Child Marriage in Bangladesh
It should be happiest day of her life, but 15-year-old Nasoin Akhter couldn’t look more miserable. For the teenager isn’t getting ready for a birthday party or another big celebration – she is being forced into marriage to a 32-year-old man.
As the above image shows, the Bangladeshi schoolgirl appears forlorn and, at times, even scared as she gets ready for the ceremony in Manikganj, near the capital Dhaka. Sadly, Nasoin is by no means alone in a country which has one of the highest rates of child marriage in the world.
Earlier this year, Human Rights Watch released a damning report that revealed how 29 per cent of girls are married before the age of 15 and 65 per cent by the time they turn 18. The detrimental effects of early marriage on a girl can be extremely damaging.
Research from Girls Not Brides shows most young brides drop out of school and that girls who fall pregnant from 15 to 20 years old are twice as likely to die in childbirth than those 20 or older.

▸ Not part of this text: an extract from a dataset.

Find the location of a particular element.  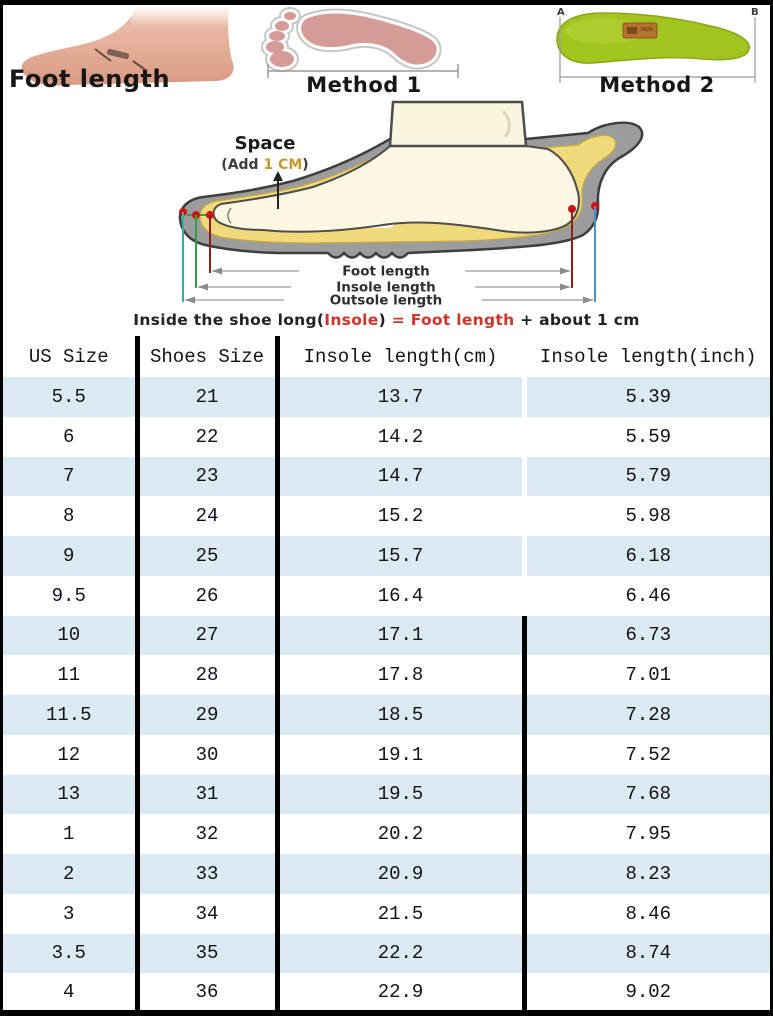

table-row: 5.5 21 13.7 5.39 is located at coordinates (386, 397).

Girls under 15 are at five times the risk.
The age difference between spouses can also a significant risk factor for violence and sexual abuse. Cultural tradition and poverty are the main reasons for child marriages. Larger dowries are not required for young girls and, economically, women’s earnings are insignificant as compared to men’s. Parents also believe that it protects girls from sexual assault and harassment.
One state in the U.S. has a Bangladeshi-style rule…a woman can get married as young as 12 years old with her parents’ consent in South Carolina.